Dans ce livre à quatre mains, l’enjeu est le corps amoureux, politique, désirant, vivant, moribond car soumis à la violence. Dans l’écru de cette double écriture s’éructe une certaine tendresse face aux cruautés de la vie. Le corps tend ses mains gercées, trouées de mille offrandes insignifiantes jetées chaque jour aux poubelles des mémoires fatiguées. Il avance, continue cependant, vif ou boiteux, ajoutant pièce à pièce comme se descend l’escalier de la vie et se gravissent les jours sur leur échelle par la force des mots.
À chaque moment du livre “le corps parle de la guerre / le corps regarde fixement / le corps a les yeux gris” : il ne sait pas toujours dans sa chair ce qui sort de sa bouche d’ombre. Il voudrait comprendre la force des choses mais aussi “le silence des morts oubliés”. Parfois, quoique surpris par l’ombre, il se rêve étranger à la nuit.

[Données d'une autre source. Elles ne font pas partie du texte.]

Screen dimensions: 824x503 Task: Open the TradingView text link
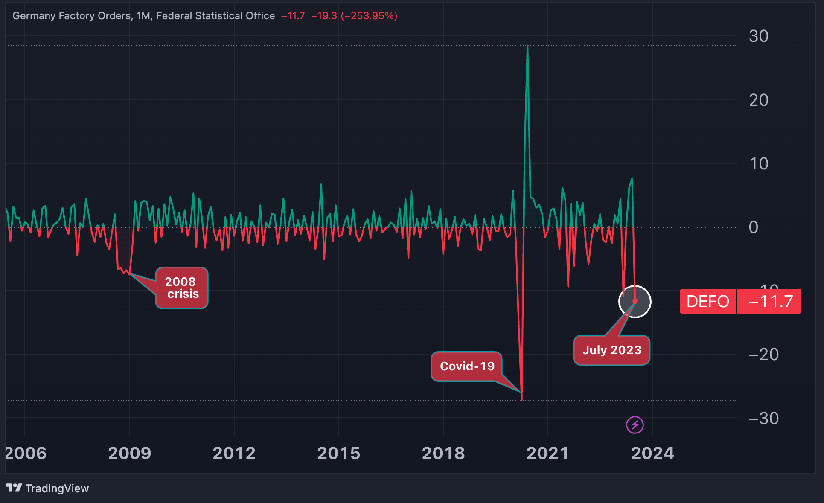click(x=57, y=488)
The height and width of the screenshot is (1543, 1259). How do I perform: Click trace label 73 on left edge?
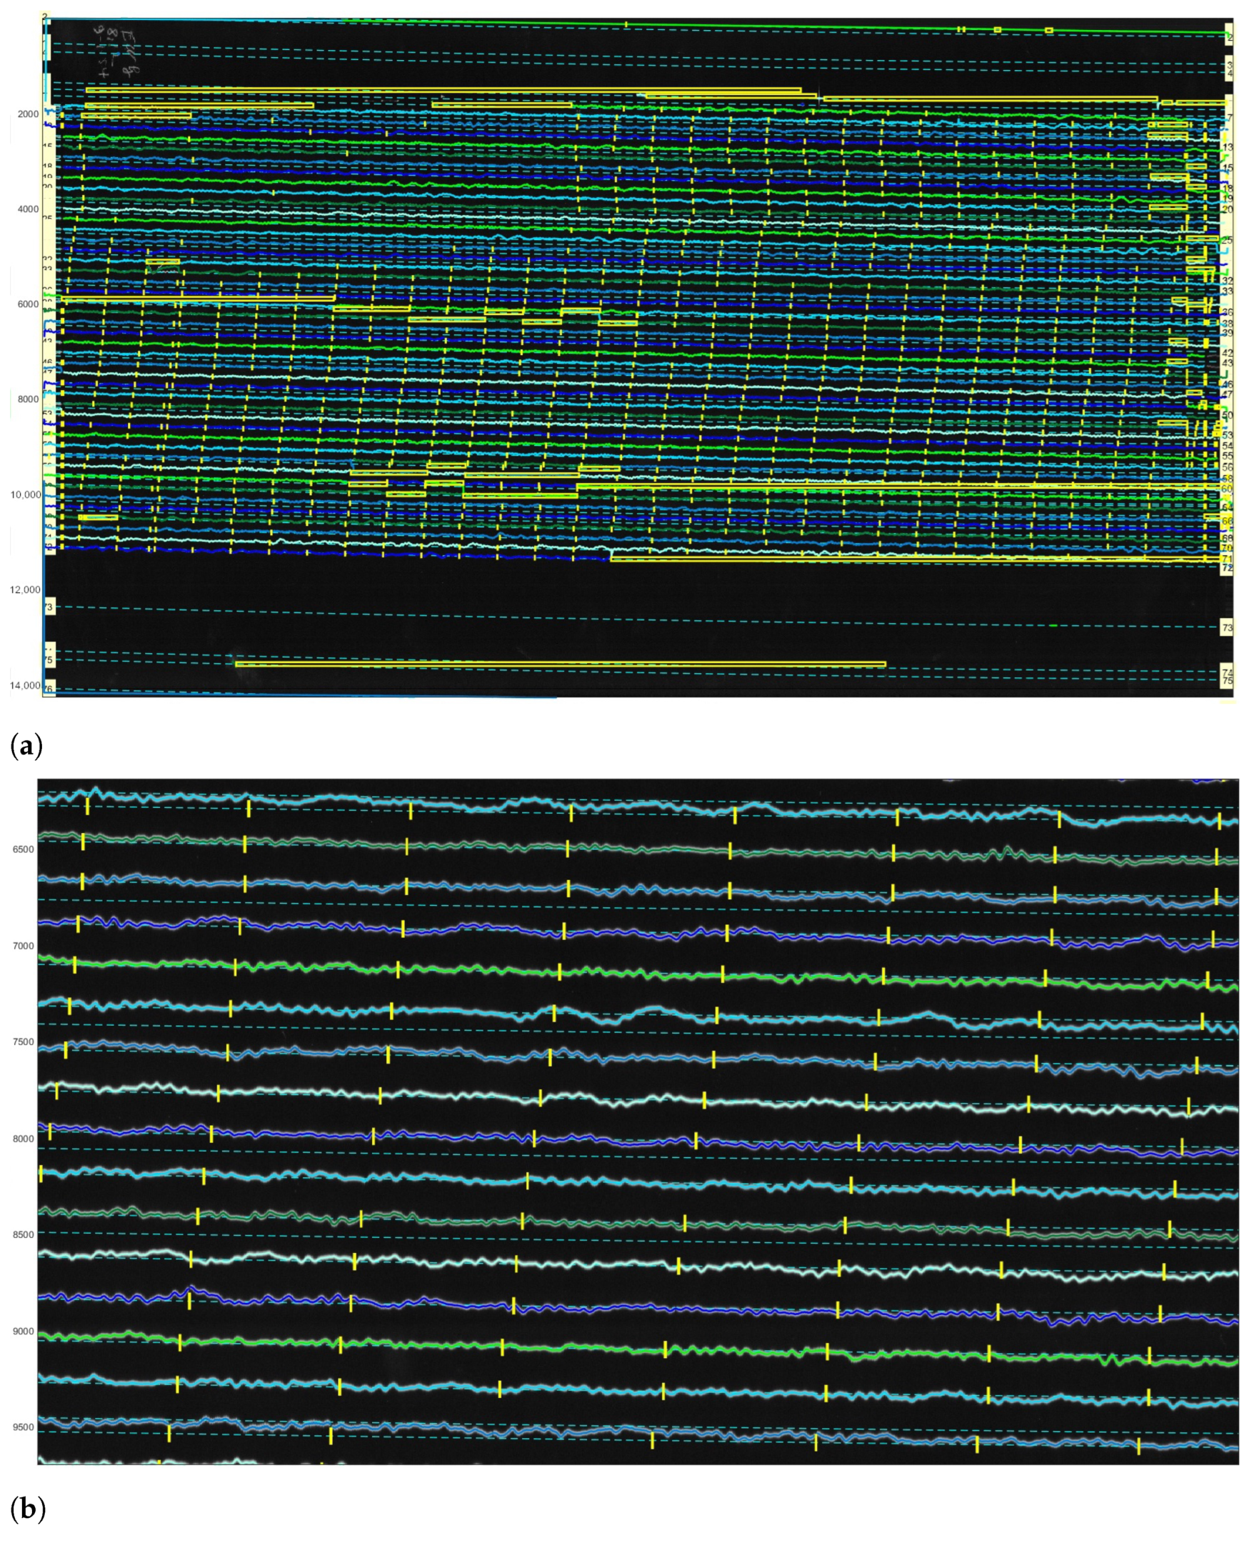pyautogui.click(x=49, y=607)
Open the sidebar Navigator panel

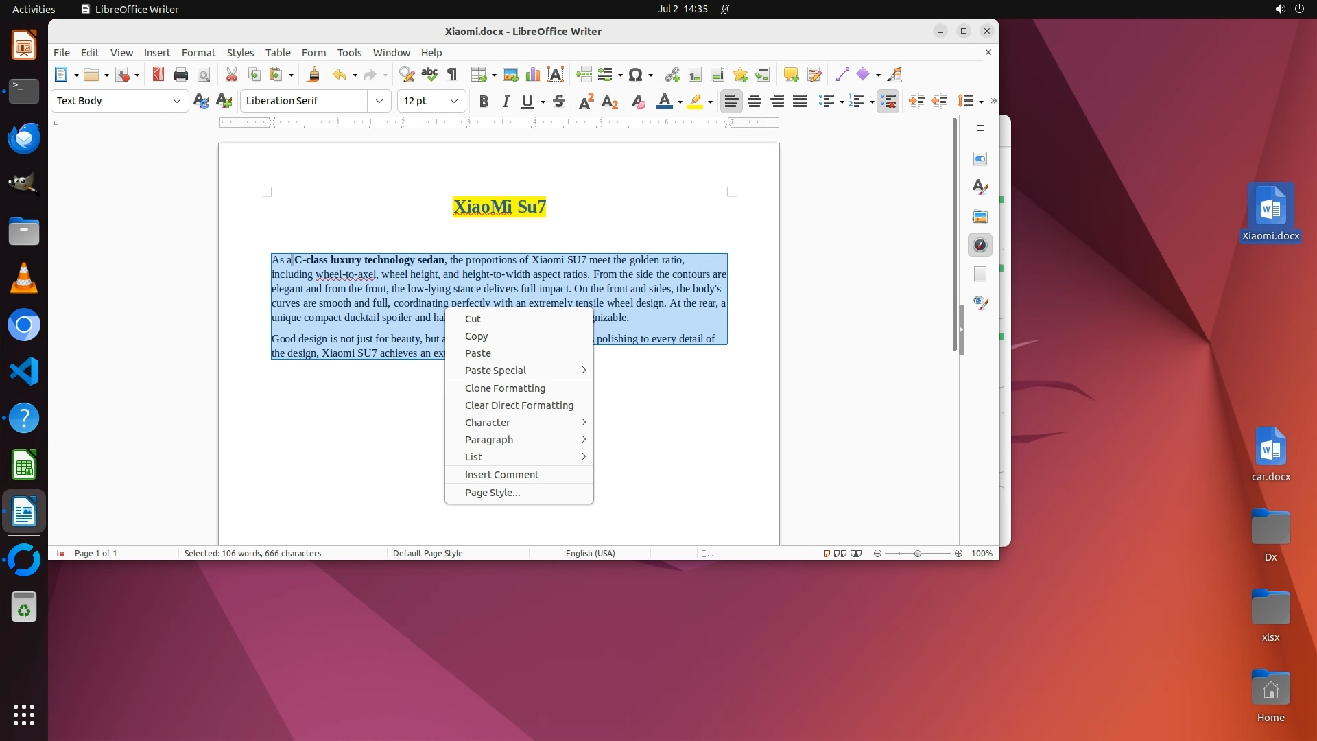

L’écriture devient une manière de glisser dans l’obscur, d’en exhausser la lumière noire pour permettre de lever le voile sur ce qui ne pourrait se penser. Le livre sait ménager la contingence du grain et de l’écume pour nous rendre familier le secret que tout être cache dans les arènes de l’obscur des mots avec lesquels il prétend le parler.
Les deux auteurs creusent non la pensée mais ce qui tente de se penser par les mots. Tout demeure fractal mais pudique. Nous voici donc bien à la racine de ce que l’on ressent mais qui ne peut “sortir”. La surabondance brute de ce qui nous brasse et nous brûle se tempère — du moins parfois — de feinte légèreté. Elle seule peut dissoudre nos barrages afin qu’un flux se libère.
jean-paul gavard-perret
Jean-Philippe Cazier & Frank Smith, Vingt-quatre états du corps par seconde, Lanskine, Paris, 2018.